IBM also announced that it would donate part of its storage-infrastructure-management technology to the community. The idea is that other community members will also donate pieces of their intellectual property. And then, with the support of the consortium, other developers will create software based on the platform.
The open-source storage platform will incorporate open standards as well, such as the Storage Networking Industry Association's (SNIA's) Storage Management Initiative Specification (SMI-S), which the SNIA created to develop and standardize interoperable storage-management technologies and aggressively promote them to the storage, networking, and end-user communities. In fact, according to Jamie Gruener, Tivoli storage market manager for IBM, part of the reason that IBM launched the initiative was to accelerate the adoption of SNIA standards. "SMI-S has not moved as fast as we hoped," he says. "Today it's a specification, but we want to agree on an implementation."

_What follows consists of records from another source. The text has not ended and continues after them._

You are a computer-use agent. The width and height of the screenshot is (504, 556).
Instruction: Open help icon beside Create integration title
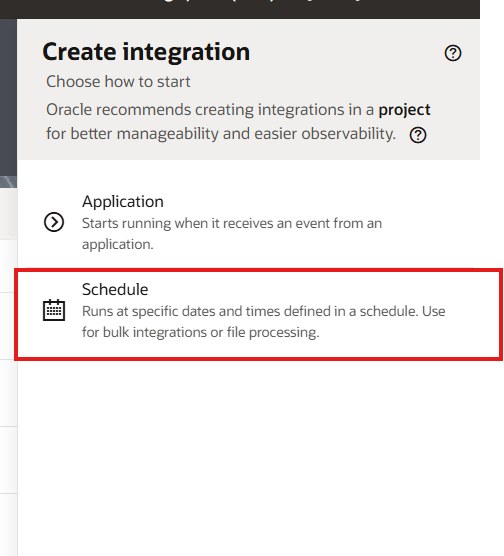pyautogui.click(x=453, y=53)
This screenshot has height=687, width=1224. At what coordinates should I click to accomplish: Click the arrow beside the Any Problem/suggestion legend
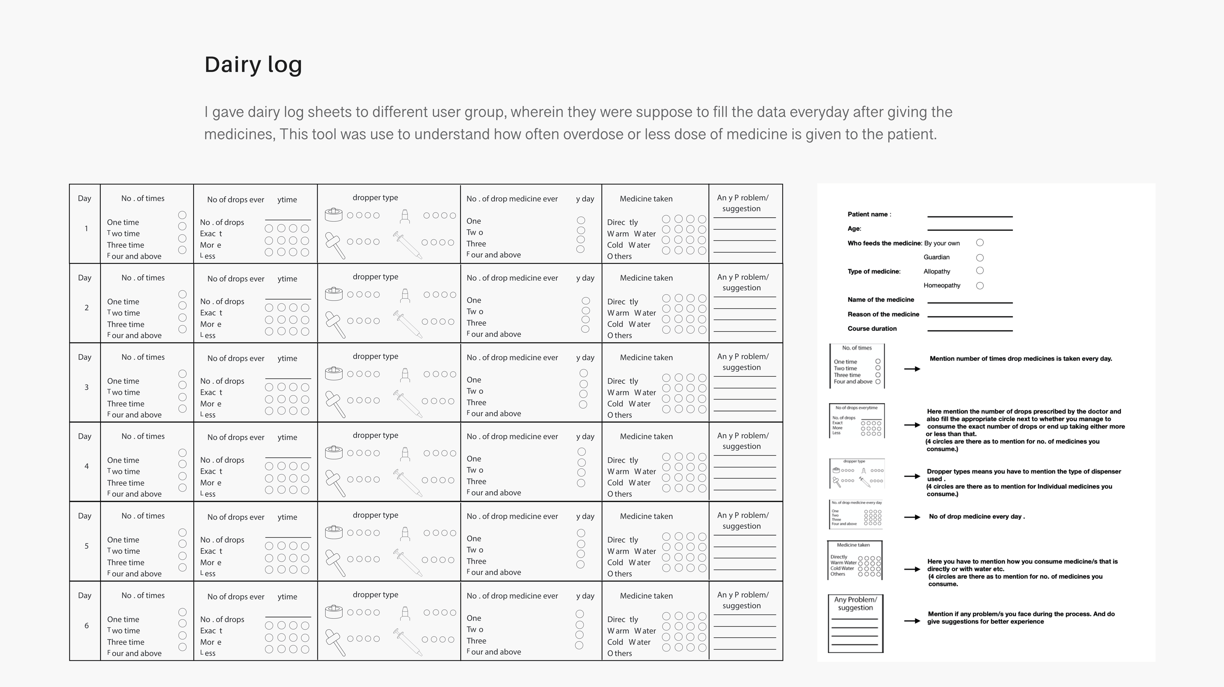912,621
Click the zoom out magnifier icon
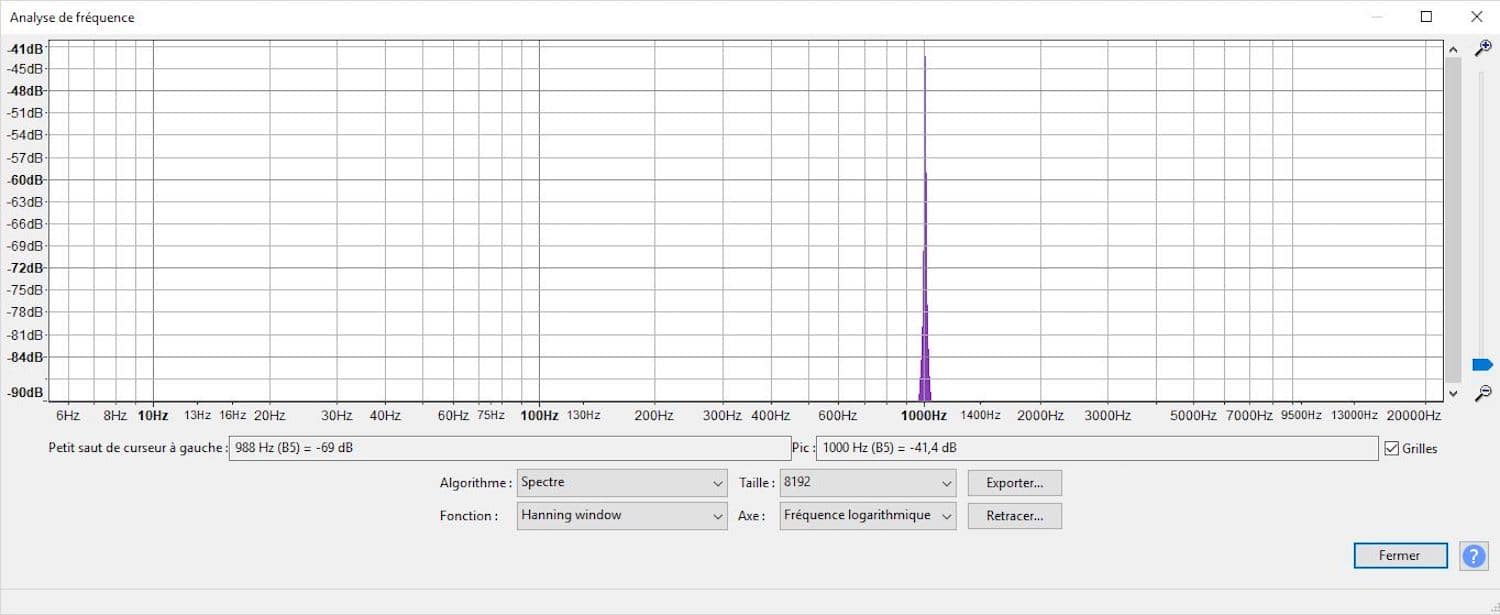The width and height of the screenshot is (1500, 615). click(1483, 392)
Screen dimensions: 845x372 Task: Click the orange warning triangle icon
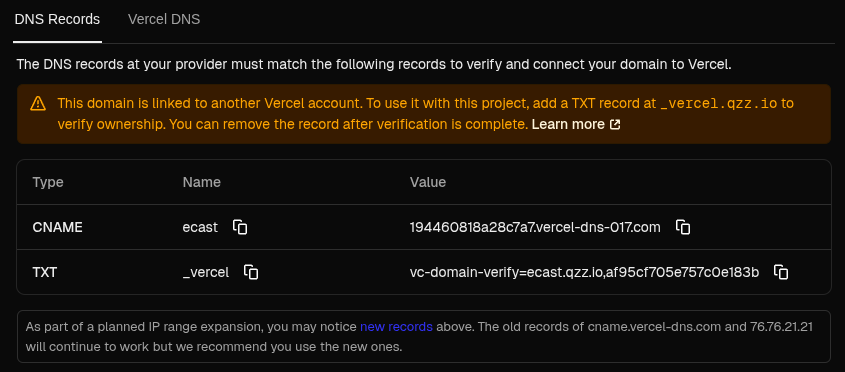point(38,103)
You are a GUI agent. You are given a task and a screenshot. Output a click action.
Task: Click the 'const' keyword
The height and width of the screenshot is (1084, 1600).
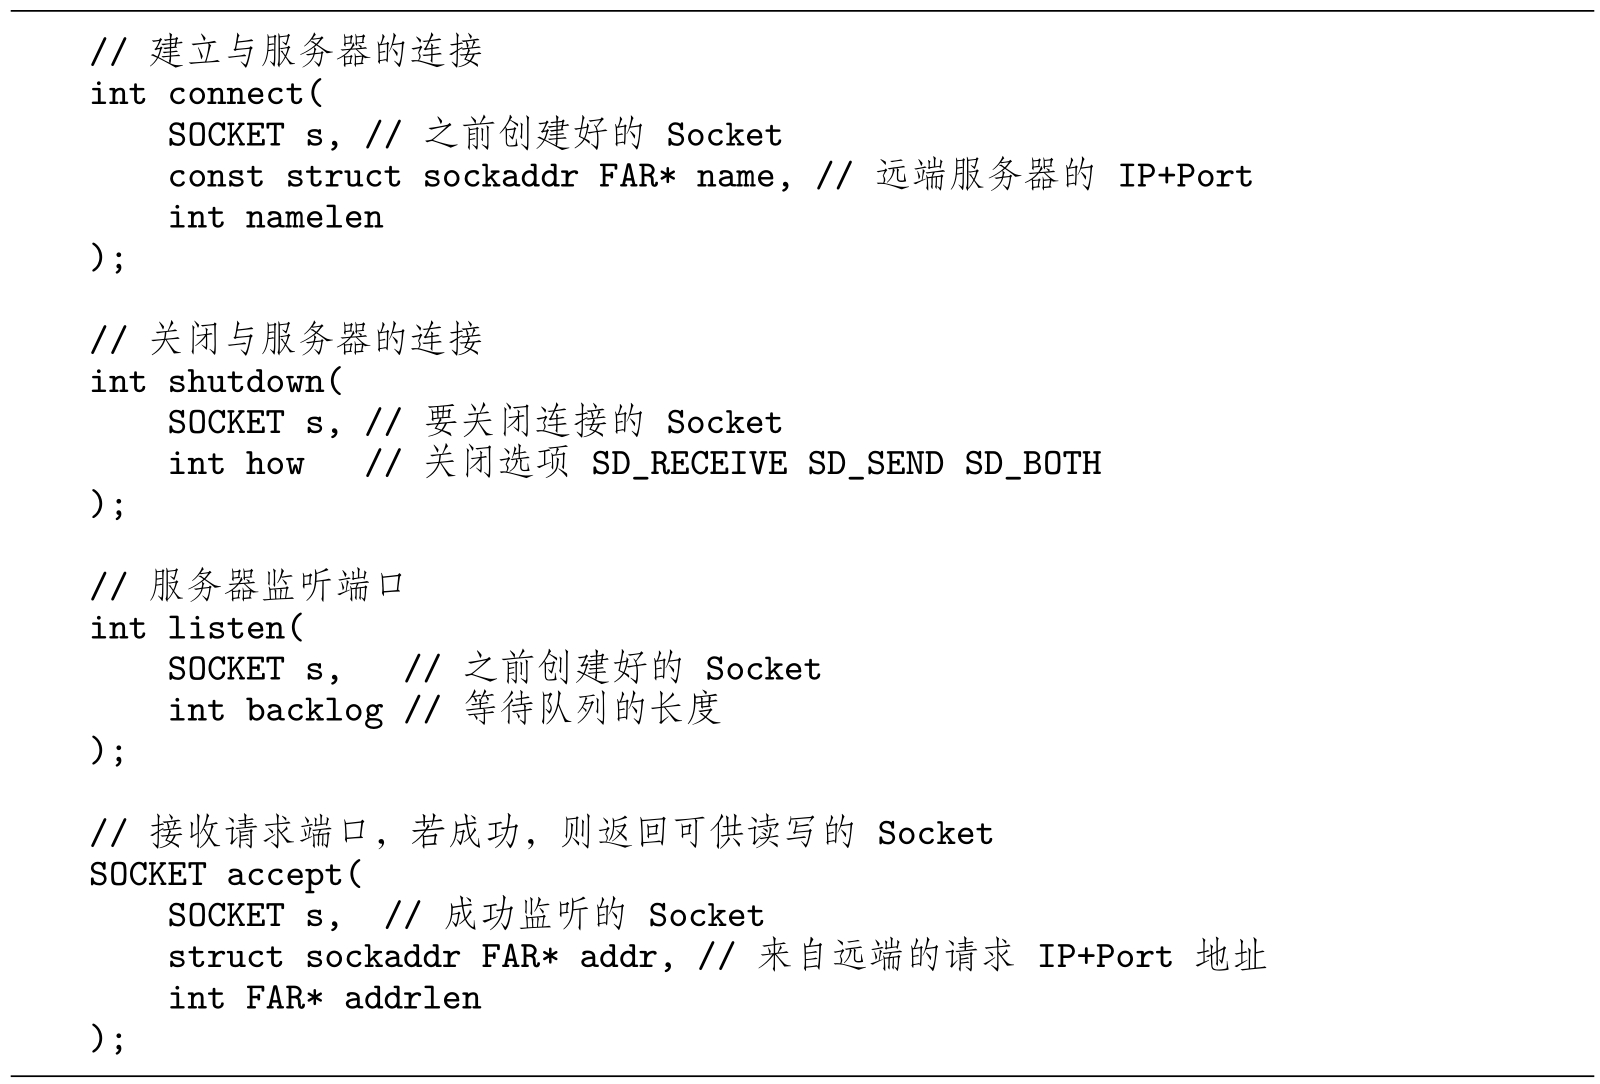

As IBM sees it, to date, storage management has focused primarily on managing capacity, but much more can be done. However, storage infrastructures are complex. "There are a lot of challenges in managing the infrastructure," says Gruener.
IBM executives believe that creating a common platform will unleash innovation. And the reason that it's no surprise that IBM is taking the lead here is that creating open-source frameworks in different domains of computing has become a central, if relatively unspoken, IBM strategy. The most notable example is Eclipse, which has emerged as a dynamic open-source IDE in the Java community. Many companies are now developing Java plug-ins for Eclipse. Along the same lines, in January, IBM announced it had donated its Unstructured Information Management Architecture to the open-source community. Once again, the idea is that an open-source framework will promote innovation in text analytics and the enterprise use of unstructured data.
Whether the same approach will work in the storage arena is an open question. First, although IBM has enlisted several notable allies, storage leaders such as EMC, HP, and Symantec have all declined to join. Officials from these companies argue that Aperi won't adhere to open standards, including SMI-S. And to drive home the distance between the groups, during the same week that IBM announced Aperi, HP rolled out Storage Essentials 5.0, the latest version of its storage-resource-management solution. HP noted during the announcement that Storage Essentials was based on open standards, including SMI-S, Desktop Management Task Force-Common Information Model (DMTF-CIM), and J2EE. According to Frank Harbist, vice president and general manager of information lifecycle management (ILM) and storage software at HP, Storage Essentials is designed to manage heterogeneous storage environments. Consequently, it's plausibly an alternative to whatever might be developed under the aegis of the Aperi project.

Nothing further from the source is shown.